L'inscindibilità del “carattere ebraico” dalla “democrazia israeliana” è stato ribadita nuovamente ieri nell'ambito della questione relativa all'espulsione di circa 1.200 bambini, figli di immigrati clandestini, questione che da circa un anno occupa spesso le prime pagine dei giornali israeliani, ma che qui da noi non ha avuto alcuna eco.

L'amministrazione israeliana l'estate scorsa ha infatti decretato l'espulsione di oltre un migliaio di bambini nati in Israele da genitori immigrati clandestinamente; il provvedimento ha suscitato l'immediata reazione di alcune organizzazioni israeliane di difesa dei diritti civili, che sono riuscite a far rinviare, fino al termine dell'anno scolastico, l'esecuzione dei decreti di espulsione di massa.

Ebbene, Netanyahu, intervenendo sulla questione ha affermato che un aspetto è quello umanitario, l'altro quello di uno Stato ebraico e sionista.

Chiarendo il suo pensiero, il Primo Ministro ha poi affermato che occorre evitare qualsiasi incentivazione all'immigrazione non ebraica, in quanto “noi vogliamo preservare la maggioranza democratica ebraica, che ci consente di mantenere uno Stato democratico ebraico”.

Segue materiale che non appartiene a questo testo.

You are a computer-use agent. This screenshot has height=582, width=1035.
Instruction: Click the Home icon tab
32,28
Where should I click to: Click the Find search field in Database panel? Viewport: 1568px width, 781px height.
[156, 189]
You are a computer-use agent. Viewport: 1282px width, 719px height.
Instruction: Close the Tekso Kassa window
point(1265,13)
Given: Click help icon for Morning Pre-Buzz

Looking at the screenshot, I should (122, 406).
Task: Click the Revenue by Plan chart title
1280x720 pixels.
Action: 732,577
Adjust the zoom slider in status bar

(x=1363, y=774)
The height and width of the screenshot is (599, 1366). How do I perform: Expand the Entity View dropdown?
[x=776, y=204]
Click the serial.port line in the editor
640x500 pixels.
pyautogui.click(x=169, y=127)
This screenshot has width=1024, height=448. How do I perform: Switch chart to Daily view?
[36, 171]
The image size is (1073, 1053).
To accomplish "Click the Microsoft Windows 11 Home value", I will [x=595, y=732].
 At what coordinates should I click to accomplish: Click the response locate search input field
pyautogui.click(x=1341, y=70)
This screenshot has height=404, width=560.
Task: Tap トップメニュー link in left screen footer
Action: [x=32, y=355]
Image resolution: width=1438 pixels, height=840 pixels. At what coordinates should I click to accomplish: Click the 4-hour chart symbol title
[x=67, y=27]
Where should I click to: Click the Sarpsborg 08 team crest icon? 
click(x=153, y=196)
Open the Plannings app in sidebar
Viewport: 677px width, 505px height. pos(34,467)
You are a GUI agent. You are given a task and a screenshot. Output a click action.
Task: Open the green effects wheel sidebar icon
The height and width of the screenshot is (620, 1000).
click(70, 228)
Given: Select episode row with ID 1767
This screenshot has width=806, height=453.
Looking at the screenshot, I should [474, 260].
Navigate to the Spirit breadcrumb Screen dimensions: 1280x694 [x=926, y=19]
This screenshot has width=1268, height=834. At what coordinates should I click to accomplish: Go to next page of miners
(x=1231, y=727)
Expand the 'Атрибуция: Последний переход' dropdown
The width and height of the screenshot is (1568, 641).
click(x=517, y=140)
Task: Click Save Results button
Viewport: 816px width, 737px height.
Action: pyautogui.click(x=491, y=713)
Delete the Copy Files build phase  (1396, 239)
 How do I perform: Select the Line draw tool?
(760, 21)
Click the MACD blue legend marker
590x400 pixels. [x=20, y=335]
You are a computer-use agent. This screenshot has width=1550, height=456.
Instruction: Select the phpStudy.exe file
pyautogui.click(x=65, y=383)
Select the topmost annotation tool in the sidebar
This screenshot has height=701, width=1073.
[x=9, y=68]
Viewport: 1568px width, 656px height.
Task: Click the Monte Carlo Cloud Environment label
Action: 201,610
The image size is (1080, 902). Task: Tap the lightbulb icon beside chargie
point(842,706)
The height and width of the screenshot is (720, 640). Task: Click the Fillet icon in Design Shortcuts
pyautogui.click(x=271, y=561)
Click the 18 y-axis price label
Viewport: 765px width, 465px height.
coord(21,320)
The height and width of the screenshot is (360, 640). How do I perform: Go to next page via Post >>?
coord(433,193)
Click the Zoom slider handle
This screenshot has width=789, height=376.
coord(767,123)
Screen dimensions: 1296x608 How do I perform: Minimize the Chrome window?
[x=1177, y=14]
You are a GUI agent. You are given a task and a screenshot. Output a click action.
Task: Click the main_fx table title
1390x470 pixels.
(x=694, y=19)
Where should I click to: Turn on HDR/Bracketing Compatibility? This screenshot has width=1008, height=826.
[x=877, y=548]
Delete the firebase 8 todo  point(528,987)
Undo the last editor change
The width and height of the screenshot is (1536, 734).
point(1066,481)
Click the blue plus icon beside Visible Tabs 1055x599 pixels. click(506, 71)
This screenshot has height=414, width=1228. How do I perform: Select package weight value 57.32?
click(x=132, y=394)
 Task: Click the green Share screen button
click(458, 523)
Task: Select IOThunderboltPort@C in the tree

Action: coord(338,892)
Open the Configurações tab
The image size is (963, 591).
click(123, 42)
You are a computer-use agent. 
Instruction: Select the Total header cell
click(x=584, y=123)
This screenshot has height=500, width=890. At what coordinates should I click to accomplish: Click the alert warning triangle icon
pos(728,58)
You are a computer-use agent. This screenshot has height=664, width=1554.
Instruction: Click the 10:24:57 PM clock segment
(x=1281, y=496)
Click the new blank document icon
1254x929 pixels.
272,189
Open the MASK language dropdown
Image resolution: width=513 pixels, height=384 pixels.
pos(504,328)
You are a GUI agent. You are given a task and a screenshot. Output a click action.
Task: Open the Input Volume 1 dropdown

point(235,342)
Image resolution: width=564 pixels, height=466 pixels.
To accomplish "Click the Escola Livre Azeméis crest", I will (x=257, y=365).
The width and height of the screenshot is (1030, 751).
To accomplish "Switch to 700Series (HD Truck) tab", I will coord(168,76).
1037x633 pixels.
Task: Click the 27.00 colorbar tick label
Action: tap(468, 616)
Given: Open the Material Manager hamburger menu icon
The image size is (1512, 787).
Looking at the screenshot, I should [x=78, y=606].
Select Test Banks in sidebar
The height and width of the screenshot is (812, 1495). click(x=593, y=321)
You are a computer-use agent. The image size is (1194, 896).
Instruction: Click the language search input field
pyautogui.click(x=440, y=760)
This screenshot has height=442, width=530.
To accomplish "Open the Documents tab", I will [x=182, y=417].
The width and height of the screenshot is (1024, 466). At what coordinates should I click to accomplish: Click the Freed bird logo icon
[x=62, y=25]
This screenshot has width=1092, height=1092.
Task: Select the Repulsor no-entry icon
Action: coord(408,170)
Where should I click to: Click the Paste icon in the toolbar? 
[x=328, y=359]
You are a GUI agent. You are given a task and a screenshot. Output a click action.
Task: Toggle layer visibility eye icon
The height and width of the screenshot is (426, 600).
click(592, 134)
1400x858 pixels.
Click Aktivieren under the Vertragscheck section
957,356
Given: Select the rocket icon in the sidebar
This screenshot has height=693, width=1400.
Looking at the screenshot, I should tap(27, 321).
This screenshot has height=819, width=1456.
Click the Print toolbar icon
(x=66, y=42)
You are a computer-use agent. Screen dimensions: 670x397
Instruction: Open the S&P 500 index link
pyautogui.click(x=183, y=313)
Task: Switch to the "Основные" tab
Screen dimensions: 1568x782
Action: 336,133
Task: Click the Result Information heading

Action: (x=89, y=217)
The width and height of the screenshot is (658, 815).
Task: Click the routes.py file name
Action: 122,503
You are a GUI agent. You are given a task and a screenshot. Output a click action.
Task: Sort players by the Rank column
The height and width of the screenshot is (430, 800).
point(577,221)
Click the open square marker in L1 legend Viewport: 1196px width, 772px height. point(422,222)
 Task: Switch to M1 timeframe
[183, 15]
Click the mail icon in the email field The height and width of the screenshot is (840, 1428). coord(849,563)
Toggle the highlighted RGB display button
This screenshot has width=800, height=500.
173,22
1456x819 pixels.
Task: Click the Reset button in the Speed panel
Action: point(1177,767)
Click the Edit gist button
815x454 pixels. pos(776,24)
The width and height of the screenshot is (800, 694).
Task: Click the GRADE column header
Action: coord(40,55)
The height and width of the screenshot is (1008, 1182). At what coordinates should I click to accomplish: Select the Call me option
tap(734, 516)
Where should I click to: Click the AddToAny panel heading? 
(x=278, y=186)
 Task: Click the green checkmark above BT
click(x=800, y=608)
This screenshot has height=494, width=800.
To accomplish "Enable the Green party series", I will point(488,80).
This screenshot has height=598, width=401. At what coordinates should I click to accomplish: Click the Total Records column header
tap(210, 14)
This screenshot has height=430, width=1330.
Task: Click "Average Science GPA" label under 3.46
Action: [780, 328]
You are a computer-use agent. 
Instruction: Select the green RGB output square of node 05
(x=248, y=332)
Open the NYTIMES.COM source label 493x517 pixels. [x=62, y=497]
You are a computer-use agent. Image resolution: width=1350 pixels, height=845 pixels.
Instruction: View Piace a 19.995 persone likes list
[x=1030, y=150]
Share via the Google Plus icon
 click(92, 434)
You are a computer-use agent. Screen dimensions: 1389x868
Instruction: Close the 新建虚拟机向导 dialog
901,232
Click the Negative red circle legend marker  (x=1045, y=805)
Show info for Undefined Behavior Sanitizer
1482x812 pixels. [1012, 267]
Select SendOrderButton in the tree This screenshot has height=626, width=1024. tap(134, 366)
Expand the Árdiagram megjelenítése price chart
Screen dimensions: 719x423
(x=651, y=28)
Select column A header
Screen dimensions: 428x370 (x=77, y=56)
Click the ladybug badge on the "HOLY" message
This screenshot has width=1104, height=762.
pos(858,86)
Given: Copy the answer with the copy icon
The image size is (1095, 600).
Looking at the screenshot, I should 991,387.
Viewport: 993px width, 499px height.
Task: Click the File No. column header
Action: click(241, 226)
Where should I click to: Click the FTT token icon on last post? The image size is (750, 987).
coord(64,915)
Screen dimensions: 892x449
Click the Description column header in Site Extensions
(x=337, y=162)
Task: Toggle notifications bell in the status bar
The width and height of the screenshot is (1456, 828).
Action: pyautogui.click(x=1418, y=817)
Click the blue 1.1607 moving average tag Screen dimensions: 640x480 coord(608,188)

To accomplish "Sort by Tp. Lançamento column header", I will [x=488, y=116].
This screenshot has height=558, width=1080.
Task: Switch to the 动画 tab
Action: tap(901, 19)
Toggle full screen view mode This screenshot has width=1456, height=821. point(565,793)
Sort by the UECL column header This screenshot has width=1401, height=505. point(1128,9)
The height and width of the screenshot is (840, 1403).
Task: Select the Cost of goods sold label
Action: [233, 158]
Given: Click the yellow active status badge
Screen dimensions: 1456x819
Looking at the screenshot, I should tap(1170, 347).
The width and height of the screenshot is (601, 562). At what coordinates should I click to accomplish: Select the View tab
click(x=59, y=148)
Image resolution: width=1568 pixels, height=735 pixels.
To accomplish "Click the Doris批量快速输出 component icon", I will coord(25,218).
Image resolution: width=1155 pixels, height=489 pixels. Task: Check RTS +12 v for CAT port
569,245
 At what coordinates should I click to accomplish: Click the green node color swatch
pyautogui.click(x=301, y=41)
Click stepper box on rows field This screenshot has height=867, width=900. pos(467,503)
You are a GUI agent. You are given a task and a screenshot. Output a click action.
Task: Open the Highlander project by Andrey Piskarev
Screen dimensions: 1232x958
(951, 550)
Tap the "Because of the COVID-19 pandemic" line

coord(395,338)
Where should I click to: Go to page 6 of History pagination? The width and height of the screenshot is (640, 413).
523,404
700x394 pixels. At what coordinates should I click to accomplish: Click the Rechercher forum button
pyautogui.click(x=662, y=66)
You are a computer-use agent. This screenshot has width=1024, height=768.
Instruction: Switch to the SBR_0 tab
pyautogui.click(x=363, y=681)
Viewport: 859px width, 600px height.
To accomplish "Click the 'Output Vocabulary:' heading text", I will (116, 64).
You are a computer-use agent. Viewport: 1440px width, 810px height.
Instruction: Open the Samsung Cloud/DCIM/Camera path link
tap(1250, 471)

In alte parole: se Israele avesse una cittadinanza in maggioranza non ebraica , verrebbe meno il carattere democratico dello Stato israeliano, lo stesso Stato che sta esaminando, in questi giorni, la possibilità di imporre ai palestinesi che chiedano un permesso di soggiorno permanente, o la cittadinanza israeliana, di prestare un giuramento di fedeltà ad uno “uno Stato ebraico e democratico”, il che -secondo Adalah, il Centro di assistenza legale per i diritti civili della minoranza araba- costituisce una misura gravissima “in quanto impone a tutti i non ebrei di identificarsi col sionismo, imponendo una ideologia politica e la lealtà ai principi dell'Ebraismo e del Sionismo”.

Non sarà razzismo, ma non avete l'impressione di un deja vu?